If we print the co_names value before decompiling, the problem becomes more apparent.

>>> print(co2.co_names)
('sys', 'zlib', 'base64', 'marshal', '_getframe', 'f_code', 'raise lambda from', 'co_code', 'try break', 'len', 'global && isdecoded + 8', 'in in &&', 'yield exec', '++ + dict exec except', 'range', 'lambda if && isdecoded from', 'chr', 'ord', 'loads', 'decompress', 'b64decode', 'from or exec', 'True')

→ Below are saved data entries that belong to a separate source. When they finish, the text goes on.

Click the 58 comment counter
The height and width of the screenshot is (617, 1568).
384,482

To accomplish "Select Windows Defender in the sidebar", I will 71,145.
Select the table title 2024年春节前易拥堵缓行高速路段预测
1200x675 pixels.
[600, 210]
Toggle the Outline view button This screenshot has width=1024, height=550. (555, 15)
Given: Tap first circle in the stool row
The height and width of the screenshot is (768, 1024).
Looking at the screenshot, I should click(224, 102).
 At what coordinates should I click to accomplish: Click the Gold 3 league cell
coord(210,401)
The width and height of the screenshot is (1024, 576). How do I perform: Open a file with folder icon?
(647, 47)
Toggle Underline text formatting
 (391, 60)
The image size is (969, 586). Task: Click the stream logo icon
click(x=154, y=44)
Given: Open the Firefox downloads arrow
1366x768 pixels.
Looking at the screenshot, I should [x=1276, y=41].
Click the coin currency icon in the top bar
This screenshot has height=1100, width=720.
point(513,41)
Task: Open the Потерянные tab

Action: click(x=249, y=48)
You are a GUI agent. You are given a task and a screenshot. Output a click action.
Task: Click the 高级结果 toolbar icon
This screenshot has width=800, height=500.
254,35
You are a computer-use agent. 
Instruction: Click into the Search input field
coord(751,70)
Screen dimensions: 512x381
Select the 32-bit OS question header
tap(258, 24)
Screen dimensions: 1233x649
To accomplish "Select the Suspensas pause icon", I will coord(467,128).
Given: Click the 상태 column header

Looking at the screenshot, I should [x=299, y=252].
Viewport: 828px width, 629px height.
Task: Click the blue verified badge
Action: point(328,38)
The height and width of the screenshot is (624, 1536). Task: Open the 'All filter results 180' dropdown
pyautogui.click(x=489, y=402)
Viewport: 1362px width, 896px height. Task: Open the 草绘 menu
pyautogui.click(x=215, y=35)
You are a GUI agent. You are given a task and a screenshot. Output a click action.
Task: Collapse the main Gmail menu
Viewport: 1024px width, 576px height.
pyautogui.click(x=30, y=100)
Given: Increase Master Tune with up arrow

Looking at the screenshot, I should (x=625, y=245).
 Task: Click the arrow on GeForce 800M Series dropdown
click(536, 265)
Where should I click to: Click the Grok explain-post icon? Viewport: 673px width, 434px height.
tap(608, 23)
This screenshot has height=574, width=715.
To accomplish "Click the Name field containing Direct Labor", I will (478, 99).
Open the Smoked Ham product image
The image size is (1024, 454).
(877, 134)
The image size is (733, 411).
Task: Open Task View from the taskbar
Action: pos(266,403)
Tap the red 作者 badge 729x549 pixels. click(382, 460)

Our local variable names have been replaced with gibberish python syntax (even with spaces!). We can clean this up by replacing any name that is a python keyword or contains a space.

import keyword
names = list(co2.co_names)
for i, name in enumerate(co2.co_names):
    if (name in keyword.kwlist) or (' ' in name):
        names[i] =  'var{}'.format(i)

co2.co_names = tuple(names)

Which finally gives us a readable decompilation.

# uncompyle6 version 3.5.0
# Python bytecode 2.7
# Decompiled from: Python 3.7.1 (v3.7.1:260ec2c36a, Oct 20 2018, 14:57:15) [MSC v.1915 64 bit (AMD64)]
# Embedded file name: pyprotect.angelic47.com
try:
    import sys, zlib, base64, marshal
    var6 = sys._getframe().f_code
    var8 = var6.co_code
    var10 = len(var8)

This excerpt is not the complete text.